Alan Blinder, a distinguished economics professor at Princeton and former vice chair of the Federal Reserve, has recently launched a broadside attack on the recently enacted tax-cut legislation. According to him, it favors corporations and not people; it favors the rich; and it “blows a large hole in the federal budget.”
He also claims that it “complexified” (that’s his word) the code rather than simplifying it, is not “distributionally neutral” and thrusts a “dagger into the heart of Obamacare.”
Professor Blinder seems to be shilling for the leaders of the Democratic Party, perhaps in hopes of being rewarded if it captures the White House in 2020. He may consider Treasury secretary or chair of the Federal Reserve as an appropriate reward for exchanging objectivity for ideology.
The charge about favoring corporations turns a fact on its head. The new law brings the corporate tax rate more in line with our competitors instead of keeping one of the highest in the developed world. The changes in corporate law also eliminate double taxation by adopting a territorial system and provides a strong incentive to repatriate $2 trillion that is being held overseas. So, yes it did favor corporations but in a way that will benefit the economy, which includes people.
To believe Professor Blinder’s charges you would have to believe that corporations are going to put all of their increased revenue in a mattress and do nothing with it or pass out financial rewards that are also put in mattresses instead of being used. That’s nonsense.

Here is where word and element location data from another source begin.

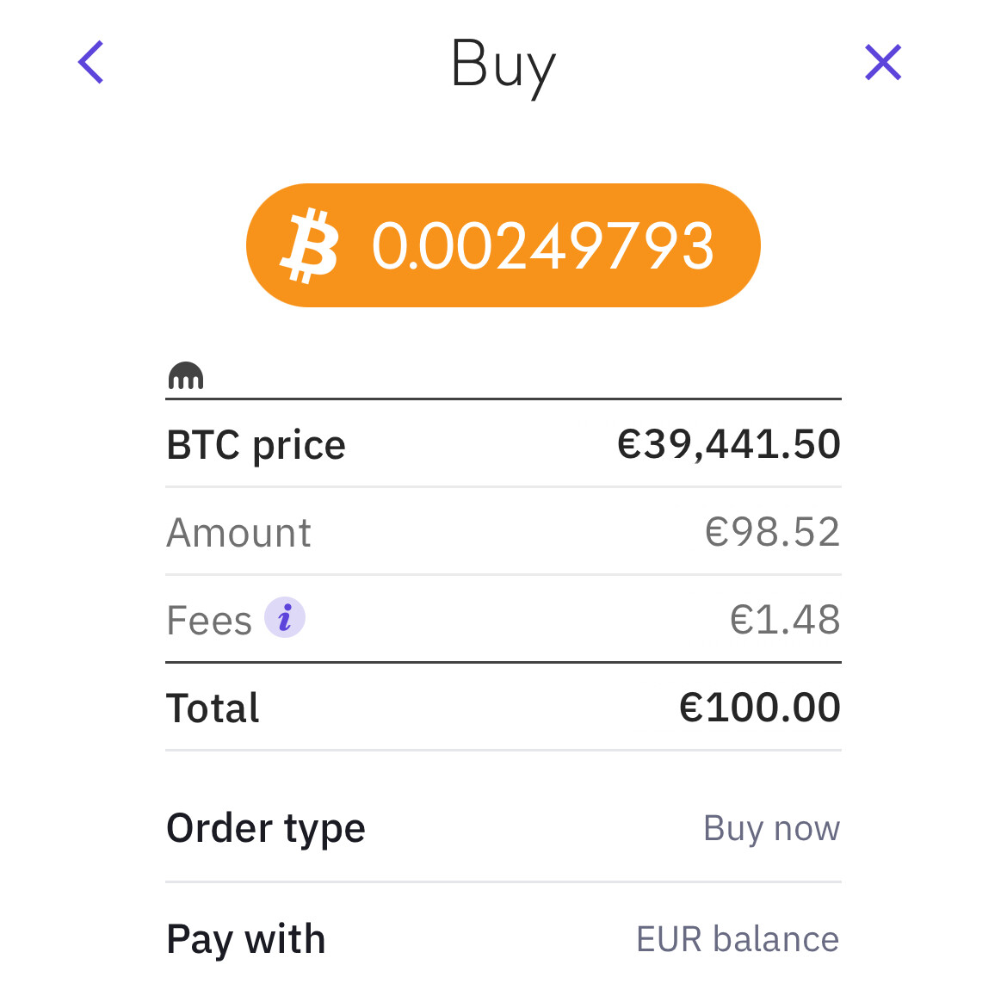Select the Amount row label
This screenshot has height=1008, width=1007.
238,533
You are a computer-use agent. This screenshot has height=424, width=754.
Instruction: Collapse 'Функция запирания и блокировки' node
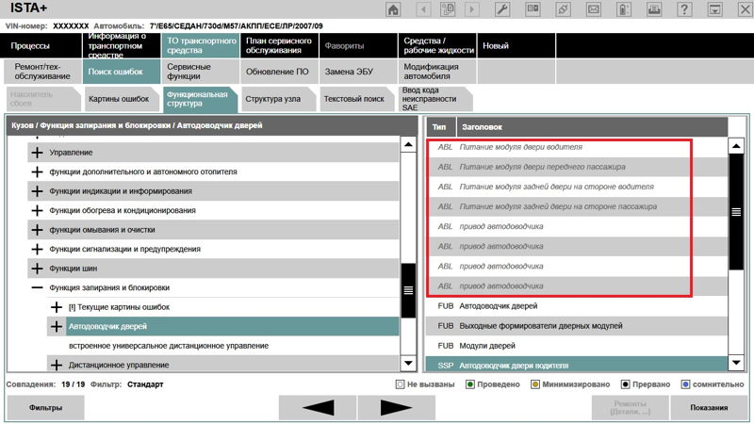38,287
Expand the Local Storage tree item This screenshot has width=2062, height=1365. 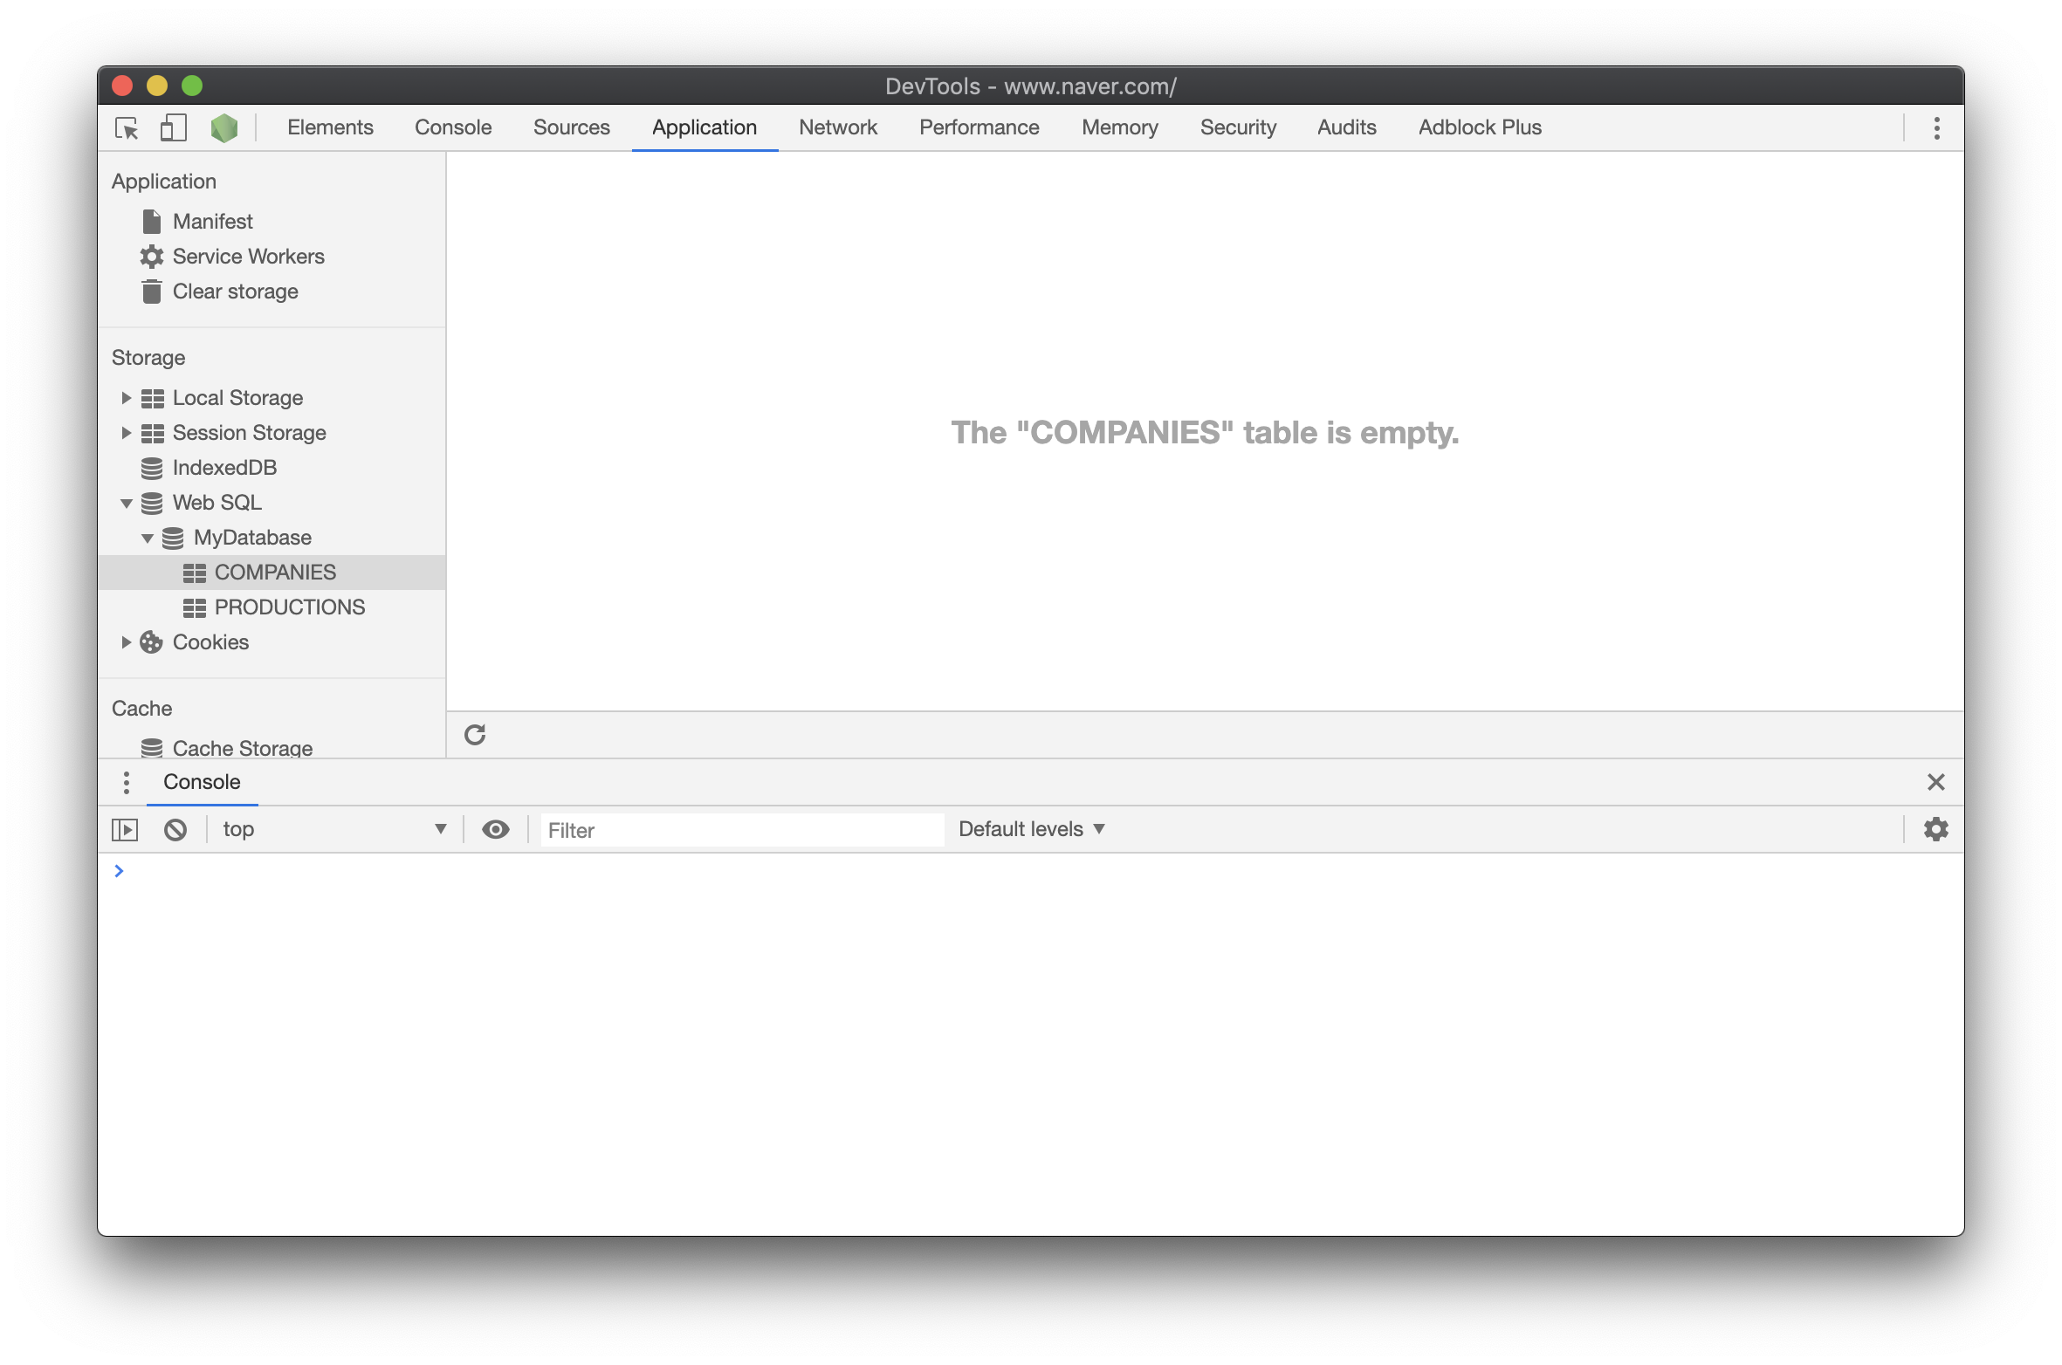[x=126, y=398]
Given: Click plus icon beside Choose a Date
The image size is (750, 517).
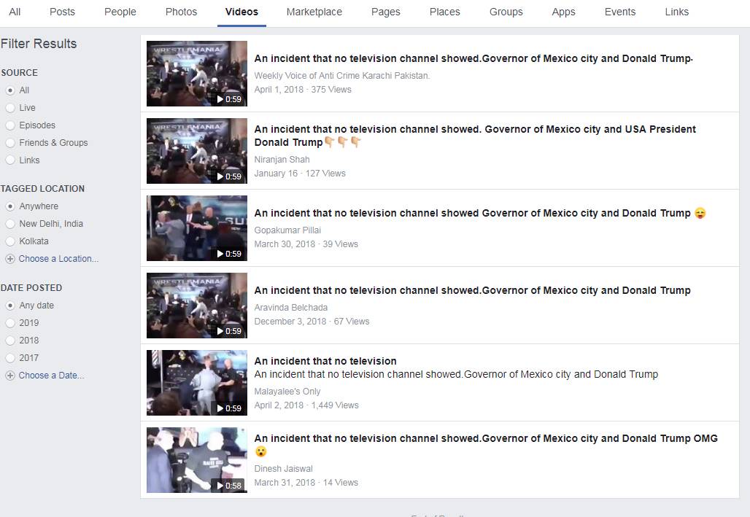Looking at the screenshot, I should (9, 376).
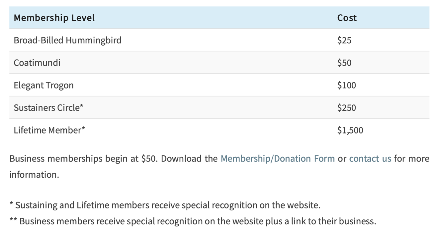Screen dimensions: 437x249
Task: Click the $100 cost cell
Action: 346,85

Corporations now have increased incentives to invest here instead of in other countries. Increased investment will create jobs and higher wages. Even in the short-run if corporations focus on stock buybacks, some investors will sell their holdings and either spend or reinvest their profits. Pension funds will increase in value and retiring workers will have larger pensions. Corporations might also choose to increase dividends that make shareholders better off. One way or the other, the increased revenue will circulate, and that will produce benefits.
Professor Blinder should review his profession’s literature to clarify his understanding of the beneficiaries of tax cuts. An article by the National Bureau of Economic Research concludes that the benefits accrue almost equally to companies and their shareholders and workers. A National Review article on the benefits of tax-law changes also included a summary of the economic literature that strongly contradicts Blinder’s allegations.
As for his comments about individual tax reform, he again is blowing hot air. To begin with, doubling the standard exemption will reduce the number of taxpayers who itemize. That is currently 40 million taxpayers according to the IRS. Couples, for example, who have deductions up to $24,000 can file on a simpler form, saving both time and money if they use a tax preparer. That is simplification. It is not as much as many would like but it is a step in the right direction.
Presently, 45 percent of taxpayers pay no federal tax and about 10 percent pay 70 percent of personal tax revenue. That skewed distribution makes increasing progressivity an illusion and guarantees that any reduction in rates will benefit those who are in the higher tax brackets since they pay most of the taxes. So, when Professor Blinder complains about a lack of progressivity, he is engaging in political rhetoric.
Estimates of the effect of this legislation on economic growth and the deficit are just that — estimates based on models that don’t have the best record for accuracy. What is certain is that workers and companies will be able to keep more of the money that they earn instead of sending it to the federal government.
If Professor Blinder is really interested in shrinking the deficit, he should be advocating for a major reorganization of the executive branch, along the lines of the 1947 Hoover Commission and changes in Social Security to make it more self- sustaining and reflective of today’s work force and life expectancy.